For this exercise, reproduce the entries below exactly, but only from the line containing "La nueva Ley" through the line containing "Tribunal Supremo (851, 2371)", both included.

Data for the task:
▽

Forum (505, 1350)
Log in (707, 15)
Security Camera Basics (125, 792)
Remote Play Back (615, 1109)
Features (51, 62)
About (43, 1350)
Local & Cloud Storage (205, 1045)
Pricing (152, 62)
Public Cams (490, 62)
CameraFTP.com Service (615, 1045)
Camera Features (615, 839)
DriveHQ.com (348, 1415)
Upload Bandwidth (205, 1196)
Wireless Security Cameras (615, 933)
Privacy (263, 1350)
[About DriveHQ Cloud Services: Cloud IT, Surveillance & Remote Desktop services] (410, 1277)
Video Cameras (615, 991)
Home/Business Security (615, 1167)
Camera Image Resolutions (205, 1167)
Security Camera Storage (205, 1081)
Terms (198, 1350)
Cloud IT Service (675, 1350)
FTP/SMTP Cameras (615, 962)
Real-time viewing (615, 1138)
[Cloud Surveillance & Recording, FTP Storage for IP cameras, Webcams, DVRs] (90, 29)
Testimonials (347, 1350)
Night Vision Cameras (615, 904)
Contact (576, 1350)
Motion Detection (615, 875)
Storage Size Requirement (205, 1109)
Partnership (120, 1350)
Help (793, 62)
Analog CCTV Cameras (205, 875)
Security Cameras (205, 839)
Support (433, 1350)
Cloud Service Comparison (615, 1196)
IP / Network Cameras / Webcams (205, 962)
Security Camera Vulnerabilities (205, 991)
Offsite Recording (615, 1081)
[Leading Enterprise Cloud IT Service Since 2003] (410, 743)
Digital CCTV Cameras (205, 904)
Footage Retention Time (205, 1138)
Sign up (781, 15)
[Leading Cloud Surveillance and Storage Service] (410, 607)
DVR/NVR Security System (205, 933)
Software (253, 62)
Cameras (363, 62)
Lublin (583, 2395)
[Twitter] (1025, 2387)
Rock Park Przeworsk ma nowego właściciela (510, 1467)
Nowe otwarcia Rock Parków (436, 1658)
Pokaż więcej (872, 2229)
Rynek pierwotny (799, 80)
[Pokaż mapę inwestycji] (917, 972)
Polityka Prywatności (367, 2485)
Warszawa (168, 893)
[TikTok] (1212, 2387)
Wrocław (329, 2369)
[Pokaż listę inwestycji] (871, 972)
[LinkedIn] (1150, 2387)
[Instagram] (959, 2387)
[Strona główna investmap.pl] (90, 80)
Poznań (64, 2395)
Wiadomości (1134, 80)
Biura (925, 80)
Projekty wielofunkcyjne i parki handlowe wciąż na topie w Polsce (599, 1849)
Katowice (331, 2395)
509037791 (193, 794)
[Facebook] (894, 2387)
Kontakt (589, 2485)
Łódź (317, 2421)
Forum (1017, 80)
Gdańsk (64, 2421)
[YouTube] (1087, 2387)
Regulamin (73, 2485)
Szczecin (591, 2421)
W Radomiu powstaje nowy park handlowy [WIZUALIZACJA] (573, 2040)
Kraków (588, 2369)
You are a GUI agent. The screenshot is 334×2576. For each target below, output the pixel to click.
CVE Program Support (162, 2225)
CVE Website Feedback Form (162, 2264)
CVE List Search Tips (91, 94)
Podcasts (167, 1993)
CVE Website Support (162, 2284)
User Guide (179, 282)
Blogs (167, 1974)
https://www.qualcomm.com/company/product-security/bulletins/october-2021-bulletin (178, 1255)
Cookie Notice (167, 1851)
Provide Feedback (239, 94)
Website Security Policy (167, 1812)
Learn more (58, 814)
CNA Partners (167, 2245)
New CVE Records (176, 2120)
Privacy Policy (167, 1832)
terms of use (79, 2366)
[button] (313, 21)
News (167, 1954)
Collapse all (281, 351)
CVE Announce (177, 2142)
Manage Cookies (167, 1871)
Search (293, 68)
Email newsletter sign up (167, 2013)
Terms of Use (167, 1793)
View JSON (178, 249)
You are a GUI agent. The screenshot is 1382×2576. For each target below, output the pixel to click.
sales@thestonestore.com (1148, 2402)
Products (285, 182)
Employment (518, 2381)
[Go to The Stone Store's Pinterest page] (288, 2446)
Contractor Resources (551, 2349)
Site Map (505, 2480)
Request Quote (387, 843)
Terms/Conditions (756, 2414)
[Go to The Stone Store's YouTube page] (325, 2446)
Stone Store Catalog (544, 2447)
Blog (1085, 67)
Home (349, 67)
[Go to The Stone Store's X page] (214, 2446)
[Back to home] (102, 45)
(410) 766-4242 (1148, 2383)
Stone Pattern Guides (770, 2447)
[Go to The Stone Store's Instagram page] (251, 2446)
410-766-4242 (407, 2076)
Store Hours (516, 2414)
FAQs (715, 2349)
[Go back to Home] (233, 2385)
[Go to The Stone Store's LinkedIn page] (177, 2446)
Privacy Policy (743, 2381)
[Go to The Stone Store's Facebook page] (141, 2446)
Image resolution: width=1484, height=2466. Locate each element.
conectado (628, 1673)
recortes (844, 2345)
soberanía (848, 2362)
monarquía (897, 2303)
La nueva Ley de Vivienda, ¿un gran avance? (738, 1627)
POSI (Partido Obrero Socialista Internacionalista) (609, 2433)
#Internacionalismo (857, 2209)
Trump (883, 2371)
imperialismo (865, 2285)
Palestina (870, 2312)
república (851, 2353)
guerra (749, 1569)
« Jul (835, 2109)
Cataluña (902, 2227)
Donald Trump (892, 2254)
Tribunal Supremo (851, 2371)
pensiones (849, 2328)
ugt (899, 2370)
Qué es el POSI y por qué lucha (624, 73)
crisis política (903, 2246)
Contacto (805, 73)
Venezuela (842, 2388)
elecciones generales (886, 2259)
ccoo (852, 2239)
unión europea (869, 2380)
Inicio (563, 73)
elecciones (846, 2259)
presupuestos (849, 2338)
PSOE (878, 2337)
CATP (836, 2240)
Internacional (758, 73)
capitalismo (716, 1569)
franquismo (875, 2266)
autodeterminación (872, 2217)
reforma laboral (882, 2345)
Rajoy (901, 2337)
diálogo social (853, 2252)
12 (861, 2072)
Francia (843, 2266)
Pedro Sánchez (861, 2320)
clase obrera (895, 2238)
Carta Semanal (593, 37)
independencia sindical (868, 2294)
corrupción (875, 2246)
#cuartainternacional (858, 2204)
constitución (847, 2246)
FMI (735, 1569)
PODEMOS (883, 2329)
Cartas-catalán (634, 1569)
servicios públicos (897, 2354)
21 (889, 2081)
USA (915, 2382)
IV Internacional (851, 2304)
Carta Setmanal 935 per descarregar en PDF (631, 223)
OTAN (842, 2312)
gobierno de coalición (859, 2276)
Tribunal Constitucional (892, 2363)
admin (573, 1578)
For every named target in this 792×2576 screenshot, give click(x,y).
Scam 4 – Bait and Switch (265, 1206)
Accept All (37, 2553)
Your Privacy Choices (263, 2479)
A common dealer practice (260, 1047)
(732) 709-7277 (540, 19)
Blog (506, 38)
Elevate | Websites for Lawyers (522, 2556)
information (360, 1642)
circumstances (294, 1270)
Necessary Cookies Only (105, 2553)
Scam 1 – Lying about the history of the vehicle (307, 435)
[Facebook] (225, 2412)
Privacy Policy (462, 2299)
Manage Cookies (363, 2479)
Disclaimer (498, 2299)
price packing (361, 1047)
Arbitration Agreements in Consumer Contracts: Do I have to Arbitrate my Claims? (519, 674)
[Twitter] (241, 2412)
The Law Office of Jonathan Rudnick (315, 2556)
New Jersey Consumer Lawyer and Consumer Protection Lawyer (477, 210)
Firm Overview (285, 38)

△

Solution to this task:
La nueva Ley de Vivienda, ¿un gran avance? (738, 1627)
POSI (Partido Obrero Socialista Internacionalista) (609, 2433)
#Internacionalismo (857, 2209)
Trump (883, 2371)
imperialismo (865, 2285)
Palestina (870, 2312)
república (851, 2353)
guerra (749, 1569)
« Jul (835, 2109)
Cataluña (902, 2227)
Donald Trump (892, 2254)
Tribunal Supremo (851, 2371)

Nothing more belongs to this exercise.